Ona mnie straszy rzeczoznawca i sadem jesli jej nie oddam calej kasy wraz z kosztami przesylki.
Aukcja jest wg mnie czytelna i zdjecia przedstawiaja faktyczny stan opony.
Nie prowadze dzialalnosci gospodarczej. Opone sprzedawalem z prywatnych zapasow.

Zaproponowałem zwrot tylko za opone ale odrzucila moja propozycje.

Co robic??? Prosze Was o pomoc.


[ wiadomość edytowana przez: SlyPlayer dnia 2012-09-13 16:43:10 ]
  
 
Niby o 22zł będzie się przed sądem wykłócać i wzywać rzeczoznawcę?
Dla mnie cwaniaczka/naciągaczka próbująca znaleźć jelenia. Do tego staż na Alledrogo żaden.
Jak mi koleś przysłał łyse opony, to tylko mu napisałem co o tym myślę, bo w takich wypadkach raczej ciężko kasę odzyskać (opony były na felgach i to raczej o nie mi chodziło, na oponach chciałem oblecieć sezon do końca, ale były w stanie tragicznym).
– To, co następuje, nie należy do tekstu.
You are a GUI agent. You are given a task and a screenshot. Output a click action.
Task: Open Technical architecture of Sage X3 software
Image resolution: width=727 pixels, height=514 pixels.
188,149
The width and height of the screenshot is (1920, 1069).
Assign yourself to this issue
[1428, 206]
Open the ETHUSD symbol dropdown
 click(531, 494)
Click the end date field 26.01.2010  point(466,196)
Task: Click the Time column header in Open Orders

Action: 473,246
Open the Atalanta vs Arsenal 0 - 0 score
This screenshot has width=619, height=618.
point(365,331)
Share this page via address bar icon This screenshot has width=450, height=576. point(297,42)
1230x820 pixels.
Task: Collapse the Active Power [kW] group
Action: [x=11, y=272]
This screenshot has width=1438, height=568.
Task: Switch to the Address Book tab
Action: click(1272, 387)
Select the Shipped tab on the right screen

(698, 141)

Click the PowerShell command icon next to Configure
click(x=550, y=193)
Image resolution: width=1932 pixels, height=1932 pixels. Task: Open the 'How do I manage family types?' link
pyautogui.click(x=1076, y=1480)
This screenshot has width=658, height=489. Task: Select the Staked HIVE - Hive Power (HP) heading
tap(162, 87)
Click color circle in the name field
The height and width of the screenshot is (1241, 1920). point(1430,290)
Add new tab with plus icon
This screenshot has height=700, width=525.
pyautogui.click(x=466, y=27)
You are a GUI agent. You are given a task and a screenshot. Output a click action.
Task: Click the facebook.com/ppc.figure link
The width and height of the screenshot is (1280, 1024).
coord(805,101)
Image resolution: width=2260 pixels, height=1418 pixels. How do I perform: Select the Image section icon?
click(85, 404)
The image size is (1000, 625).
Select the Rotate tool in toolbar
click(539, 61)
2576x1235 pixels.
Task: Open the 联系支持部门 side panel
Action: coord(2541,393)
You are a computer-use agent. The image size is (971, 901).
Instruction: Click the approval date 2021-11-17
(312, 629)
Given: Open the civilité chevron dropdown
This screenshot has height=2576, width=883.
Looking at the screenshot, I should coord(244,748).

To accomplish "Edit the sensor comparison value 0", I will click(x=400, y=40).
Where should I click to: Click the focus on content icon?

Moje zdanie - olej temat. Dobrze gdybyś miał maila/SMSa, w którym proponujesz zwrot kasy za oponę (bo niby czemu za przesyłkę również, skoro to nie Twój 'zarobek'), wtedy jesteś kryty, bo możesz wykazać chęć zwrotu kasy, ale nie chiała.
  
 
Przecież zdjęcia wyraźnie przedstawiają sprzedawany przez Ciebie towar. Jeśli go kupiła to znaczy, że zaakceptowała twoją ofertę. Jakiekolwiek roszczenia mogłaby mieć tylko o to co przed nią zataiłeś lub opisałeś niezgodnie z rzeczywistym stanem towaru. Na dwóch zdjęciach wyraźnie widać lekką krzywiznę bieżnika, więc wszystko to było jawne od początku. Przyjęło się, że głębokość bieżnika mierzy się na środku, więc z twojej strony wszystko jest ok.
  
 
Ona wstrzeła na allegro tzn "spór" i tam jej proponuje zwrot kasy za opone czyli 80 zł. takze mam udokumentowane.
Tez mysle ze w aukcji bylo wszystko czarne na białym.
I do tego kasa taka jak za stan opony.
Czyli nie musze sie raczej martwic.
Babka faktycznie stazu nie ma na allegro bo ma ledwo 6 komentarzy.

Dzięki za rade chłopaki
Jesli wątek nie zostanie zablokowany lub usuniety to napisze jaki był final...
Pozdrawiam
  
 
Miałem już kilka podobnych sytuacji. To że rozpoczęła spór, świadczy tylko o jej cwaniactwie (bo widziały gały co brały, cena adekwatna do stanu, zdjęcia dobrze obrazują stan), lub nie wiedzy w tym temacie. Opcja sporu służy wyłącznie próbie polubownego rozwiązania nieścisłości pomiędzy stronami, przy jednoczesnym pośrednictwie pracownika allegro. Allegro nie może Ci narzucić, żebyś zwrócił jej pieniądze, lub żebyś w ogóle przyjmował zwrot od tej kobiety - to zależy tylko od Twojej dobrej woli, lub od Prokuratury itd. Na Twoim miejscu nie przejmował bym się tym.
Pozdro


[ wiadomość edytowana przez: Maylo dnia 2012-09-13 18:02:37 ]
  
 
Cytat:
2012-09-13 16:40:29, SlyPlayer pisze:
Witam wszystkich. Mam problem z kobieta ktora kupiła odemnie opone na allegro. Chodzi o to ze wedlug tej kobiety krawedzie opony sa nadmiernie zuzyte i nie maja opisanych 5 mm glebokosci. Tylko ze mi sie wydaje ze konstrukcja opony jest taka ze w tym miejscu zawsze jest mało bieznika. Wrzucam link do skonczonej aukcji allegro Ona mnie straszy rzeczoznawca i sadem jesli jej nie oddam calej kasy wraz z kosztami przesylki. Aukcja jest wg mnie czytelna i zdjecia przedstawiaja faktyczny stan opony. Nie prowadze dzialalnosci gospodarczej. Opone sprzedawalem z prywatnych zapasow. Zaproponowałem zwrot tylko za opone ale odrzucila moja propozycje. Co robic??? Prosze Was o pomoc. [ wiadomość edytowana przez: SlyPlayer dnia 2012-09-13 16:43:10 ]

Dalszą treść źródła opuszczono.